In reality, 2009 will in all likelihood end with the majority of Tamils locked up in the squalid camps.
Moreover, Sri Lanka has sought to justify using future donor funds for its continued militarizing of the Northeast: as the letter of intent states, a “key element of the reconstruction plan include restoration of law and order…”
Supervision
So what if Sri Lanka ignores the promises it has made to secure the IMF loan?
One analysis, by Reuters news agency, suggests “initially, the IMF is likely to be flexible, taking into consideration Sri Lanka's post-war situation. However, continued failures to meet conditions will compel the lender to stop disbursement of the loans.”

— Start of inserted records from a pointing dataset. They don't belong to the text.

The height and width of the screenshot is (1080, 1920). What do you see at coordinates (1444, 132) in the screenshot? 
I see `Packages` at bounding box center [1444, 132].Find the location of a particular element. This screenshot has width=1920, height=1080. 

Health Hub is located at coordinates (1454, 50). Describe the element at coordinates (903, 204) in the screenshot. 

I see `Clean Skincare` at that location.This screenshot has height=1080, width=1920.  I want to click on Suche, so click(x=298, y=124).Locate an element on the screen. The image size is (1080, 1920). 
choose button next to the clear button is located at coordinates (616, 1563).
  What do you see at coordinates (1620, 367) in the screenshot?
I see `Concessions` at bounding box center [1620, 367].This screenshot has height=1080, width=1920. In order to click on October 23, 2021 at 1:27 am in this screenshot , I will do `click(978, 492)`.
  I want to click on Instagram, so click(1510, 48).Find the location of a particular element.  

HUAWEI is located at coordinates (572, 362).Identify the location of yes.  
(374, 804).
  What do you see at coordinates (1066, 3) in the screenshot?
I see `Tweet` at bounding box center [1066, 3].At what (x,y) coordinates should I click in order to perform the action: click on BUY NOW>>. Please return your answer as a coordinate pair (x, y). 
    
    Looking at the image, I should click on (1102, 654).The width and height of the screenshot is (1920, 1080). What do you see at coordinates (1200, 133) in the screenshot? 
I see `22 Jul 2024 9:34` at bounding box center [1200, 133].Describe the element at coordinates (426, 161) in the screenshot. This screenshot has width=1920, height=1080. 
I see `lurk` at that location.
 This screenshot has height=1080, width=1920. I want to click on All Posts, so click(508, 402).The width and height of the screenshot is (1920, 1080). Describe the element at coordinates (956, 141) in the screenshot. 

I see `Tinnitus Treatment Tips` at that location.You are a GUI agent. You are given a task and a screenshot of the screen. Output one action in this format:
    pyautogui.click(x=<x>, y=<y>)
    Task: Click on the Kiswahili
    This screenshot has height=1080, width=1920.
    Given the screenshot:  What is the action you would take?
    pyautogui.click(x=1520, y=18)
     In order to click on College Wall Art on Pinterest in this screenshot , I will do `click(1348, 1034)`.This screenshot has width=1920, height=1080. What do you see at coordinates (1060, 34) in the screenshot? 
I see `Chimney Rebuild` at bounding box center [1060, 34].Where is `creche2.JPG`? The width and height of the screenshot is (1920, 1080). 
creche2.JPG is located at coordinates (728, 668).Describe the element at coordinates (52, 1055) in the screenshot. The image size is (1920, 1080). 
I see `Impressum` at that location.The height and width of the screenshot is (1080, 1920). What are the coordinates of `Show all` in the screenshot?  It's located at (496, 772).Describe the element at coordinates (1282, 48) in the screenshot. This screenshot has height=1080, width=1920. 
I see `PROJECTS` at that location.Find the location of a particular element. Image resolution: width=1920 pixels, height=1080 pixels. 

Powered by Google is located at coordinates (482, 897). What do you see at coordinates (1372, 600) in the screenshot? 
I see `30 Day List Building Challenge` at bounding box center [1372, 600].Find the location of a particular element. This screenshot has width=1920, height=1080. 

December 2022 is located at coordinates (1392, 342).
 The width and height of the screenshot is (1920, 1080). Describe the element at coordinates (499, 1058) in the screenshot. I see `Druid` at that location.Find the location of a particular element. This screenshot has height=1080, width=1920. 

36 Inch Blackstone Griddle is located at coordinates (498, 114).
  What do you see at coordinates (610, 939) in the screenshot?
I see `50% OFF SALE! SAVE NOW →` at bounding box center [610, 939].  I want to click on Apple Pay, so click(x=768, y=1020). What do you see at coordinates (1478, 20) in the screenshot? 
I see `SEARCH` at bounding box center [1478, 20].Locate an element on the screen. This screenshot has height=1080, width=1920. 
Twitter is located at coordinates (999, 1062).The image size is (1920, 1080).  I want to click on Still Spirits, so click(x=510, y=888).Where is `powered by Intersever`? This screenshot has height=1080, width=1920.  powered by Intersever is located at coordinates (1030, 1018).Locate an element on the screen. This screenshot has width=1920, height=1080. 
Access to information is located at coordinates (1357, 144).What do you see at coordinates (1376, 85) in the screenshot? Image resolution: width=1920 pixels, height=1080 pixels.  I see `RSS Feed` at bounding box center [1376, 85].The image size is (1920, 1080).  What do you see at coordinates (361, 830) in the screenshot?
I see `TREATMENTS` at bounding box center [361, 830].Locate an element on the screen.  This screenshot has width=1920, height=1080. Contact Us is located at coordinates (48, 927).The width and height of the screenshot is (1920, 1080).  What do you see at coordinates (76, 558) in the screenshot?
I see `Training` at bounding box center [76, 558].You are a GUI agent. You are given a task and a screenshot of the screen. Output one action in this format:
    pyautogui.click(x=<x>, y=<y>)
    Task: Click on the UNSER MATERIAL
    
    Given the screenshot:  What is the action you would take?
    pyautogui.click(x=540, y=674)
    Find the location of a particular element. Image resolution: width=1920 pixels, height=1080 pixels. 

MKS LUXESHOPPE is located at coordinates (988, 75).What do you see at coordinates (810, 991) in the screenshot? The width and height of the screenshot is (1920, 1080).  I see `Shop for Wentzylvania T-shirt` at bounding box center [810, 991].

The IMF discontinued a previous loan programme due to Sri Lanka's failure in adhering to its conditions in 2001, the agency pointed out.
That loan had been extended to President Chandrika Kumaratunga’s regime, which – despite its rhetoric ‘of the left’ – pursued the neoliberal agenda, some analysts say, more successfully than the pro-market opposition.
The question, then, is how firm the IMF will be with the Rajapakse regime, especially on resettling the incarcerated Tamils as a condition for future disbursements.
As Human Rights Watch has protested, given Sri Lanka’s track record, the iMF loan is “a reward for bad behavior, not an incentive to improve.”
Defending its loan against criticism, the IMF said this week it was in regular contact with humanitarian groups and diplomats over human rights worries.
Certainly, the terms of the loan – with its quarterly reviews and continuous IMF oversight – provide for powerful international leverage on the now beholden Sri Lankan state.
The point is underlined by the government’s agreement that if the global economy worsens and hurts Sri lanka’s exports, remittances and capital flows, it will consult the IMF on the appropriate policy response.
Moreover, the saga of Sri Lanka’s loan from the IMF has shown that politics and economics are intertwined. Economic developmental ideology itself – neoliberalism and Mahinda Chintana – is deeply political.
It has also shown that geopolitical analysis based on competing spheres of influence has its limits in a globalised 21st century.
No state, no matter how economically well off, can step in as the lender of last resort for another. That remains the sole preserve of the IMF – with its bitter medicine.